---------- Source material ----------
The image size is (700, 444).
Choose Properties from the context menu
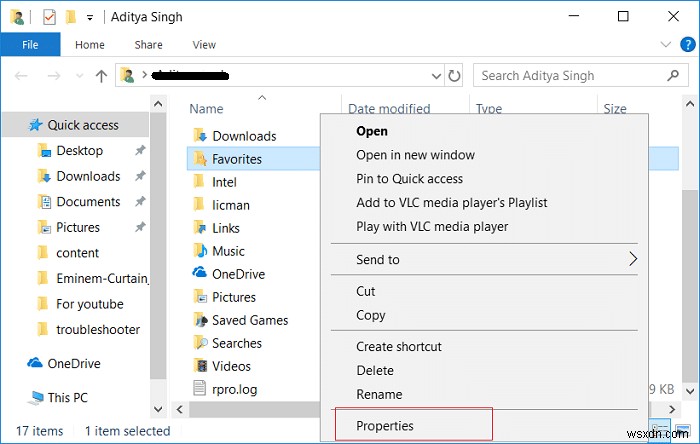(385, 426)

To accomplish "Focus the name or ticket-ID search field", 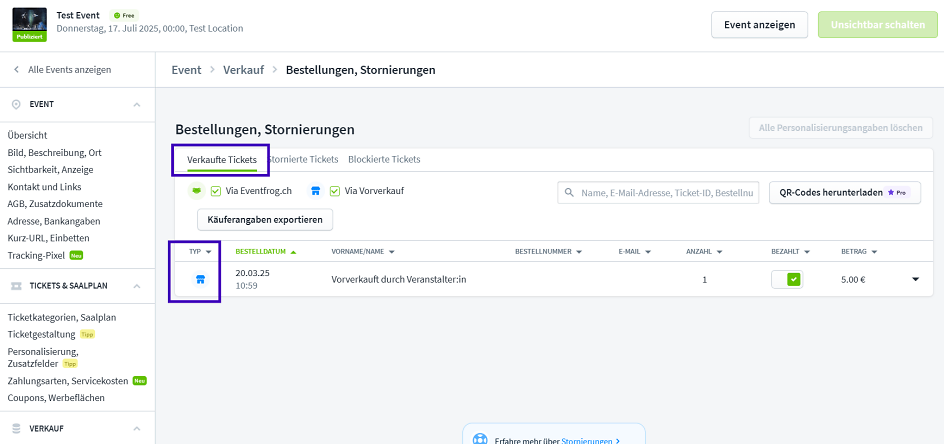I will coord(667,192).
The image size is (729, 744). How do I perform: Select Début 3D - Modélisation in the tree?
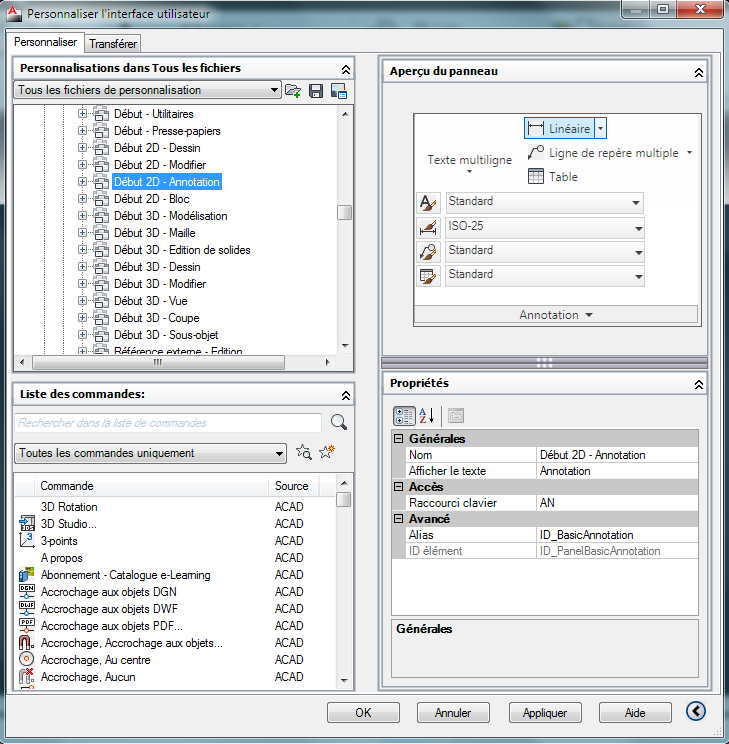click(170, 216)
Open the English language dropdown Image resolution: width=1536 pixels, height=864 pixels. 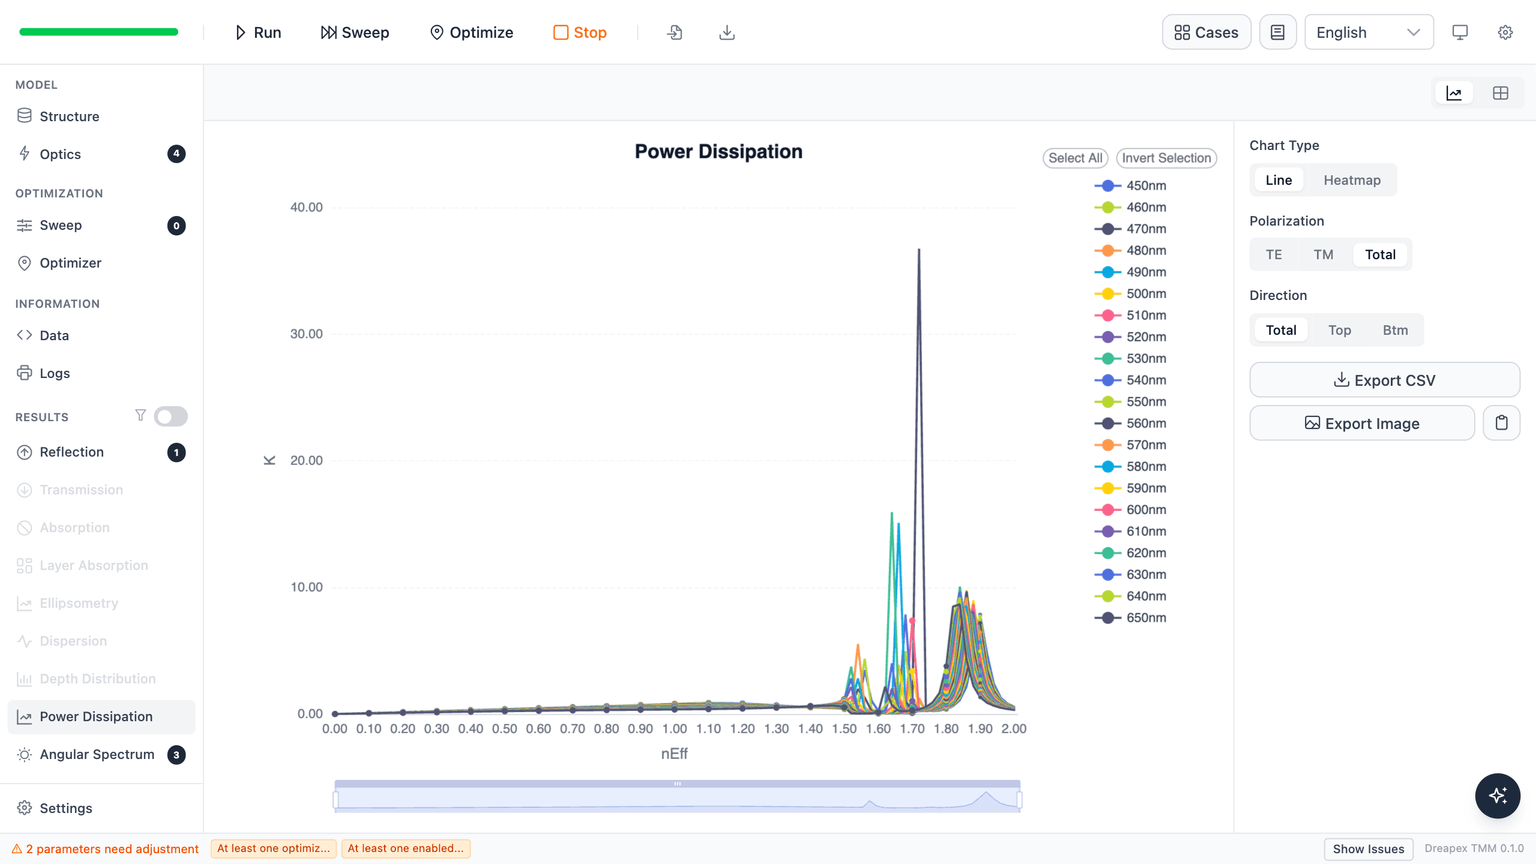[x=1368, y=32]
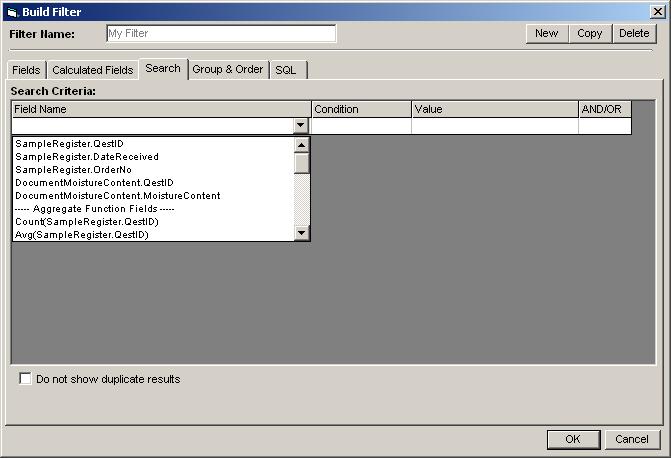Click the Build Filter title bar icon

pyautogui.click(x=11, y=12)
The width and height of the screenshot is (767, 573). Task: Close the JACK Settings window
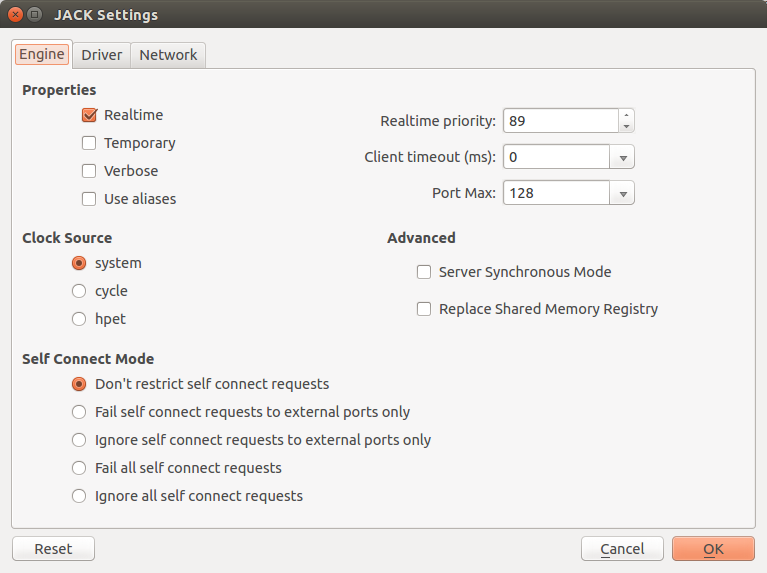pos(16,15)
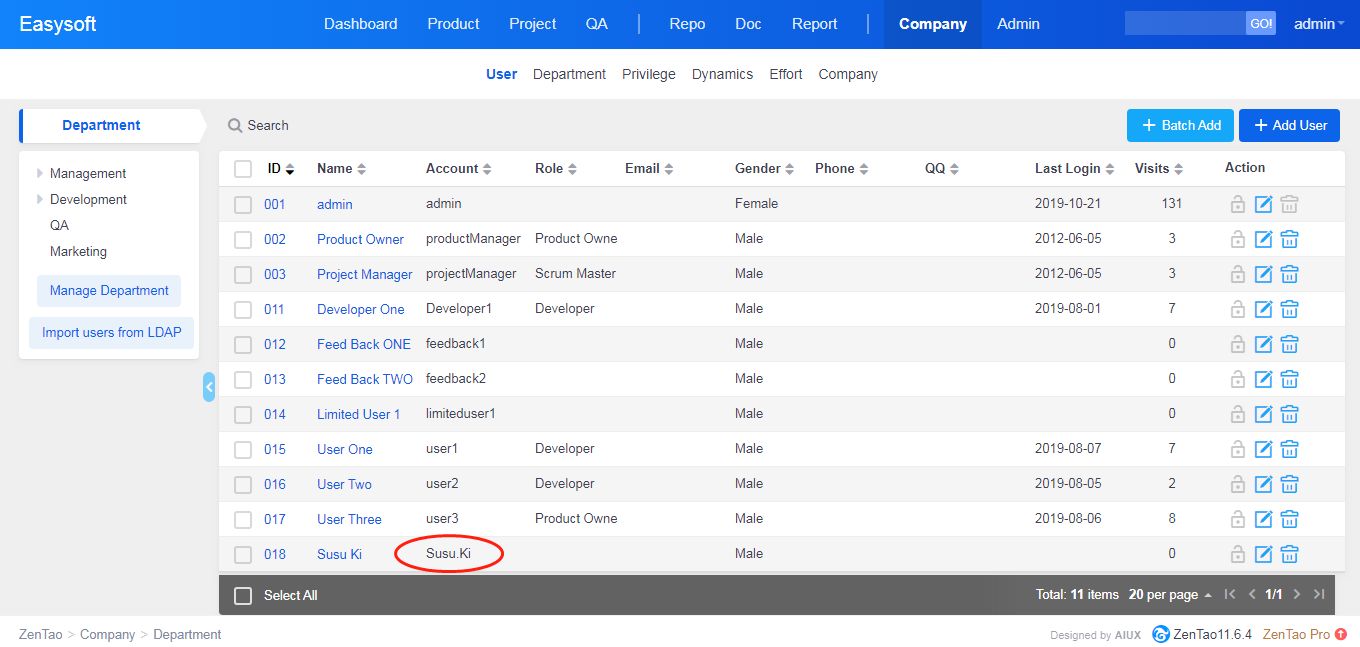The height and width of the screenshot is (647, 1360).
Task: Collapse the department sidebar handle
Action: (x=208, y=387)
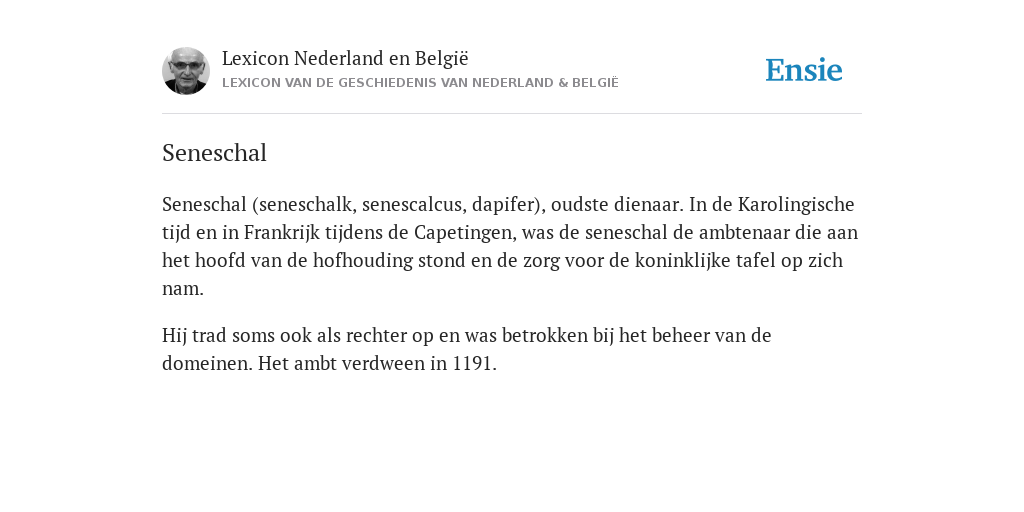Click the word 'Karolingische' in the text

point(796,204)
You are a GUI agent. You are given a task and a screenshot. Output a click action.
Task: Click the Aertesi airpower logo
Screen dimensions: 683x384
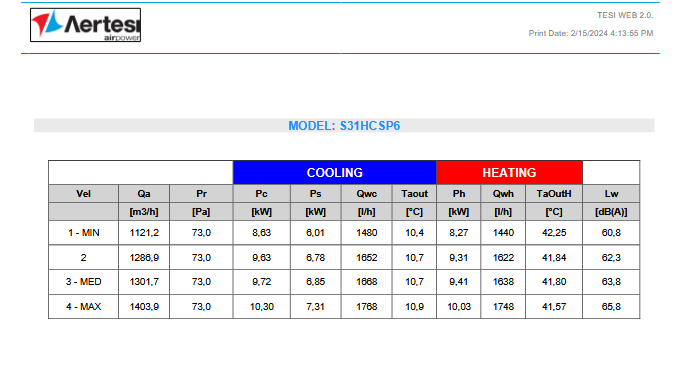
----------
When you come to the line containing "Task: Click the Aertesi airpower logo" in the records above, repeat that line and all lines after it exactly, but not the pictures.

Task: Click the Aertesi airpower logo
Screen dimensions: 683x384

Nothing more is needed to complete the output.